• [Your task] From the entries below, copy each line that contains the string "font", matching case.

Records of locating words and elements
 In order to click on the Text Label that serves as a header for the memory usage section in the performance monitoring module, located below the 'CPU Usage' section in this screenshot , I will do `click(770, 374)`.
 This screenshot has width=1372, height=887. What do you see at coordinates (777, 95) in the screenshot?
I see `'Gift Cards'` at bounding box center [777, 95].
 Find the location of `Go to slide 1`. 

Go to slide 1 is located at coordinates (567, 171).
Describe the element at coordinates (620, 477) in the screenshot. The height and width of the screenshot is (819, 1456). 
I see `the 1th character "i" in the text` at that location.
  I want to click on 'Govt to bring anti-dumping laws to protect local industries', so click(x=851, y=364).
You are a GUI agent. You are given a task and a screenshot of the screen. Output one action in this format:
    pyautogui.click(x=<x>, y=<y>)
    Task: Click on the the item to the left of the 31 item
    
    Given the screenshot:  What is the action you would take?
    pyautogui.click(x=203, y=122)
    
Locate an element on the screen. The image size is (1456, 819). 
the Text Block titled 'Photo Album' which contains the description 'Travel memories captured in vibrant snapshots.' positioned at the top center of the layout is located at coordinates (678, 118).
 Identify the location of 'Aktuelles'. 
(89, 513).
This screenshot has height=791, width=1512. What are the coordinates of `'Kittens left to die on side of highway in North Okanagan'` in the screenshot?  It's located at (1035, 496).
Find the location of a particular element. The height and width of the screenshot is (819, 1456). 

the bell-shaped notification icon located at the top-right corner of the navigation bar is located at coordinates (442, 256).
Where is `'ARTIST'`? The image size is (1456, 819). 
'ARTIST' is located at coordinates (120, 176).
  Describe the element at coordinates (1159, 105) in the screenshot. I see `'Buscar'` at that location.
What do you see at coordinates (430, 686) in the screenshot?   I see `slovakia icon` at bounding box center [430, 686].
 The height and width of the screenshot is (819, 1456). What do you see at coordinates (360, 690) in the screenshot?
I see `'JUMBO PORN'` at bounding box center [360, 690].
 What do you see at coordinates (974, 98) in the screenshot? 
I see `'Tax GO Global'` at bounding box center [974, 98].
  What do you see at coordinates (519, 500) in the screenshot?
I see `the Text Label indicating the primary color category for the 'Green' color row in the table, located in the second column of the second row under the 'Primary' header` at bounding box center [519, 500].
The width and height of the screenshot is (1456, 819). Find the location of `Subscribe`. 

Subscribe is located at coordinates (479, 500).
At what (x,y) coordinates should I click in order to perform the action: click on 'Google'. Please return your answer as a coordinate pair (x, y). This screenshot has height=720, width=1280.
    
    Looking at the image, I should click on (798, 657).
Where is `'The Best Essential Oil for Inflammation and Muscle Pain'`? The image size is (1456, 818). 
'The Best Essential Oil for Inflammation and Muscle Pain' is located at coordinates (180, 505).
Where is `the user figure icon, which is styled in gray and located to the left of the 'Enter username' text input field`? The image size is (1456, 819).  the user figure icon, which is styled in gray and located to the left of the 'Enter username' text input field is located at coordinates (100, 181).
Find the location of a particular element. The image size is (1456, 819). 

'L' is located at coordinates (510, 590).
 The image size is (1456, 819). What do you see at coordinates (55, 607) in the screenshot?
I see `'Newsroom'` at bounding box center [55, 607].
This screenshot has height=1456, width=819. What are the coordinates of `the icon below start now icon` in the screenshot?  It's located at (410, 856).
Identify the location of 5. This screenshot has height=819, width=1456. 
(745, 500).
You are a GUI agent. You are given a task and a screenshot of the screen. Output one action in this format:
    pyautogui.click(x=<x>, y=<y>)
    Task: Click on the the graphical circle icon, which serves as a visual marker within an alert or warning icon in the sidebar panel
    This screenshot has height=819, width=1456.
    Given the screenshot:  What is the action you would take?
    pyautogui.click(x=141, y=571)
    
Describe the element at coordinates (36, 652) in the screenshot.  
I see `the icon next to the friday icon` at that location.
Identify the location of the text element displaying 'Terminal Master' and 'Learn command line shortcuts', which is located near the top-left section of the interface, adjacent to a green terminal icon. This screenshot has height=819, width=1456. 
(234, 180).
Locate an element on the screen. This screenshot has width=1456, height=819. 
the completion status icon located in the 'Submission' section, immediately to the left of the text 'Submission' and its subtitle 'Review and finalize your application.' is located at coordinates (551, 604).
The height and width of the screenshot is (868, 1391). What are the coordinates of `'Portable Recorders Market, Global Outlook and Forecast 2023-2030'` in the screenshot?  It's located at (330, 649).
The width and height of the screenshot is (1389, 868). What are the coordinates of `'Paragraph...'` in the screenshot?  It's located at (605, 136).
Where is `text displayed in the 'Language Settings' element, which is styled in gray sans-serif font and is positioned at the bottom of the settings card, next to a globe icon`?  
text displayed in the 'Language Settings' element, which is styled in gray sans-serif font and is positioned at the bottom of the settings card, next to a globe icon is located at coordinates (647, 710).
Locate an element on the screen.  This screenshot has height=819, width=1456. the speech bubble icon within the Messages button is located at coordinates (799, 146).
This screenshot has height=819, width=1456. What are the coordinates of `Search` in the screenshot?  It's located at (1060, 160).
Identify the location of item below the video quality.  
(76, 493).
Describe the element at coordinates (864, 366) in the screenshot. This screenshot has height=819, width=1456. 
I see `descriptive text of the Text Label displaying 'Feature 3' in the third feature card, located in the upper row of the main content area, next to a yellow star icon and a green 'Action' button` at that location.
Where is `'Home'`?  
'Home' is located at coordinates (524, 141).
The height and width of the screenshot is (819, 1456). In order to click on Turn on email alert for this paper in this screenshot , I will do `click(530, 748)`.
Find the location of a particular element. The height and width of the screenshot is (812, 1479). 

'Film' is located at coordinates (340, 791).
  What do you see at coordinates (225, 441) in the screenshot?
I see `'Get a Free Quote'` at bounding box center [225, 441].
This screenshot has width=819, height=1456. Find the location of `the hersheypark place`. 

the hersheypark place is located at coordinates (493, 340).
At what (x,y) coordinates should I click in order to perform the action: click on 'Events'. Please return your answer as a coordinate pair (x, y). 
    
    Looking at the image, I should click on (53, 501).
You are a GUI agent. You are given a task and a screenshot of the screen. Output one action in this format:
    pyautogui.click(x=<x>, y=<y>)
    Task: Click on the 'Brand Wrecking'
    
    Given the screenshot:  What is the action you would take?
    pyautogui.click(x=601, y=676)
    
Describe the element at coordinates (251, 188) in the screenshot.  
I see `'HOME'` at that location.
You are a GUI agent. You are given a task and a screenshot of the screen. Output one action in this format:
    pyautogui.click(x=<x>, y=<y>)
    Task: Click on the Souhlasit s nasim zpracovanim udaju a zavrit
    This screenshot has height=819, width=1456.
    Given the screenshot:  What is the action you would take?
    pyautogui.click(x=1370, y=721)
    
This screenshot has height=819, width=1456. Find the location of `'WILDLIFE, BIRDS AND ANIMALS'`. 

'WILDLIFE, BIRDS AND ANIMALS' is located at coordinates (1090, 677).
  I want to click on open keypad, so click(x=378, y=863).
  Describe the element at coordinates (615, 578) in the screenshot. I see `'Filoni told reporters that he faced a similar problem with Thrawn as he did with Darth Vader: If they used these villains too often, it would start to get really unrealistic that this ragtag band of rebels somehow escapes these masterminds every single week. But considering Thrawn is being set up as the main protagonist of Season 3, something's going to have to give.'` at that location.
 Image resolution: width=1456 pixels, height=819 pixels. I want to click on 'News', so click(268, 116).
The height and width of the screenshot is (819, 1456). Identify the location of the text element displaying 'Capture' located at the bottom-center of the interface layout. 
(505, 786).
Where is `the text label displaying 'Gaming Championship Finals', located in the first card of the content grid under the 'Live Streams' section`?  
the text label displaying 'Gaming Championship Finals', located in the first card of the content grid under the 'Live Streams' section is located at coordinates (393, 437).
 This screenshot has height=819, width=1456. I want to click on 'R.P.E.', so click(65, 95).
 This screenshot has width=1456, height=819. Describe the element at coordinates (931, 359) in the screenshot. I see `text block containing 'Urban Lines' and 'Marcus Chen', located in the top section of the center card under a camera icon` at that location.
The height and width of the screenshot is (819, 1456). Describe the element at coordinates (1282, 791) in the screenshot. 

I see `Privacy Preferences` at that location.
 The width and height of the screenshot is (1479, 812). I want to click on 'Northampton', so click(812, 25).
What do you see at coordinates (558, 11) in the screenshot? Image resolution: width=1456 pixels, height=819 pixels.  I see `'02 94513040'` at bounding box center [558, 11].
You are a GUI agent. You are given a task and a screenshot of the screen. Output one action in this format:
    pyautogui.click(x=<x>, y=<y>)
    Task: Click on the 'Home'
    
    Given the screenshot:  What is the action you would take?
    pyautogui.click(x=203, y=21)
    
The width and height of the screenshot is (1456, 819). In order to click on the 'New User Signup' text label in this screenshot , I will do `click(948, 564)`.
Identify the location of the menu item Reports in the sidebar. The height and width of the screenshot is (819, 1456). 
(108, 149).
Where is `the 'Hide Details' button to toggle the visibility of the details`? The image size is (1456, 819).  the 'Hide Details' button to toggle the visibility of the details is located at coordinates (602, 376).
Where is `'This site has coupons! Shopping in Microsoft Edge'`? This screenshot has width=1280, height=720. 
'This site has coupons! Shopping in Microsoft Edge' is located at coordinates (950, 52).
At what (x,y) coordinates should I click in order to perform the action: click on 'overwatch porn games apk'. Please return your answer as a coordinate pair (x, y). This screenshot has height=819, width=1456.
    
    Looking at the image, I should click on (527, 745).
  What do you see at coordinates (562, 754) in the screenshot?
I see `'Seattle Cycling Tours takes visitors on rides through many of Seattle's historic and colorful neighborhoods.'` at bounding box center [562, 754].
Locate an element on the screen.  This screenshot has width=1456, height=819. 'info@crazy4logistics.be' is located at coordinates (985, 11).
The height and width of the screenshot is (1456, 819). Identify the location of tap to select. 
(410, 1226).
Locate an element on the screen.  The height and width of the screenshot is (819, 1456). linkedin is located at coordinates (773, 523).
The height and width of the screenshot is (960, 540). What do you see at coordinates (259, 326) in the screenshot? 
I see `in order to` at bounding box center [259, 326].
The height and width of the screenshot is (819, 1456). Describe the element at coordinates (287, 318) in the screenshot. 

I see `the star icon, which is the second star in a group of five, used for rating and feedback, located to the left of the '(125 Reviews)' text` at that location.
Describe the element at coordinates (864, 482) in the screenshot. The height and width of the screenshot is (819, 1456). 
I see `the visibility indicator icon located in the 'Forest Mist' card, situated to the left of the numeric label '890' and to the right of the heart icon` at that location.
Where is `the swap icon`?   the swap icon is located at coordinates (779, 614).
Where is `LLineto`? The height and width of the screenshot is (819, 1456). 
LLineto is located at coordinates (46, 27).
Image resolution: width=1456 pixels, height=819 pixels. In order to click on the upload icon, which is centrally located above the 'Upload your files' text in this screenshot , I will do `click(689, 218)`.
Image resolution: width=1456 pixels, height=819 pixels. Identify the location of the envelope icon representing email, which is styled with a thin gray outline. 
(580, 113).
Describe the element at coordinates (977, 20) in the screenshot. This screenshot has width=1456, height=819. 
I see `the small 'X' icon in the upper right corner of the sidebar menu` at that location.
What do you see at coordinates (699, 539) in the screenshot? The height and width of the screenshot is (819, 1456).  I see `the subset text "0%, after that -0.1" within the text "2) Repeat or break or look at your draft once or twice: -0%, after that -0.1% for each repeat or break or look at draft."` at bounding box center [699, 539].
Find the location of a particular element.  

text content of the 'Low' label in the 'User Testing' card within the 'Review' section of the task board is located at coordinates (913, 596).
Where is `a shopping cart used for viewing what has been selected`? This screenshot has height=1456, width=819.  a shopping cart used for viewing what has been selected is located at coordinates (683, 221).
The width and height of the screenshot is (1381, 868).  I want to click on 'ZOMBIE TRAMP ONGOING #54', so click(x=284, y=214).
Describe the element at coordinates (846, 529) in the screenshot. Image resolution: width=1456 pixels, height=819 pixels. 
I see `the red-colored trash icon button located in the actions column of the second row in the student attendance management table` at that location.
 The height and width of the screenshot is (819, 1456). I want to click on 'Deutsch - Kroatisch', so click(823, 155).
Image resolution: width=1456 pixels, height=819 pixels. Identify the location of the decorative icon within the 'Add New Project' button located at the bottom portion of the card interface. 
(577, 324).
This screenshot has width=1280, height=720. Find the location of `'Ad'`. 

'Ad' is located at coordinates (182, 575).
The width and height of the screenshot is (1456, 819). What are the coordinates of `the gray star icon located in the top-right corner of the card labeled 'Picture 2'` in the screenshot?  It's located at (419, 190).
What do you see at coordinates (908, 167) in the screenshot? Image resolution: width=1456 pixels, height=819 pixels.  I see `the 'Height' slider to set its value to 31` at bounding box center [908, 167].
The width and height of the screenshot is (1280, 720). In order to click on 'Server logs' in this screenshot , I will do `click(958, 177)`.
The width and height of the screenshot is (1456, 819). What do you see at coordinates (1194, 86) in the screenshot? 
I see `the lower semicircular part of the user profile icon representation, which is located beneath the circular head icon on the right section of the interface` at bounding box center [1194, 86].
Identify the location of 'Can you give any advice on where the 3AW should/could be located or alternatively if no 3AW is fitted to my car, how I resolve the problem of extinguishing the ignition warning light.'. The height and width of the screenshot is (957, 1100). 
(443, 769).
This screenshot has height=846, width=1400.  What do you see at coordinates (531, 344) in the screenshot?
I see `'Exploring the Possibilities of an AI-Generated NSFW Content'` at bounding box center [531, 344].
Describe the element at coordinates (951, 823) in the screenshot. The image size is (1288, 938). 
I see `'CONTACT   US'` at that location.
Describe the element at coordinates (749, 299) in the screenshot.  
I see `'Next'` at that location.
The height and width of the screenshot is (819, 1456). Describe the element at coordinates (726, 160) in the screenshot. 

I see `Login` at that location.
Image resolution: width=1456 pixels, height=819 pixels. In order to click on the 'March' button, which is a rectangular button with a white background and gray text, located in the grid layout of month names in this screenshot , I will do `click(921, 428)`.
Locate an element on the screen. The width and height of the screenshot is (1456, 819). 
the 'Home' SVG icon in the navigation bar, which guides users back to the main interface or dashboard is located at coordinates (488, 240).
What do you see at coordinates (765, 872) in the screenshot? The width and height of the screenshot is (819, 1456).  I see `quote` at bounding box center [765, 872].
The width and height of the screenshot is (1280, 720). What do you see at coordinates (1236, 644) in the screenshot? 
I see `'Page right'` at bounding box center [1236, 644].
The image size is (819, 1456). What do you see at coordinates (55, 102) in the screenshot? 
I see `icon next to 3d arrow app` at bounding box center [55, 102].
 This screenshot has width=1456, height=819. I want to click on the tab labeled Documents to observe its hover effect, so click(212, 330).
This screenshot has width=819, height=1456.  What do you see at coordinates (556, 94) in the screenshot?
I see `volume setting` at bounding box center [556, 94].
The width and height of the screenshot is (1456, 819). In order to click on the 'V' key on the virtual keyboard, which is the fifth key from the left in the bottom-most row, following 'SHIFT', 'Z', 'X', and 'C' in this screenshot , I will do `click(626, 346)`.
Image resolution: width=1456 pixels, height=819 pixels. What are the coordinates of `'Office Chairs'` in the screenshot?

• [Task solution]
Where is `text displayed in the 'Language Settings' element, which is styled in gray sans-serif font and is positioned at the bottom of the settings card, next to a globe icon`?  
text displayed in the 'Language Settings' element, which is styled in gray sans-serif font and is positioned at the bottom of the settings card, next to a globe icon is located at coordinates (647, 710).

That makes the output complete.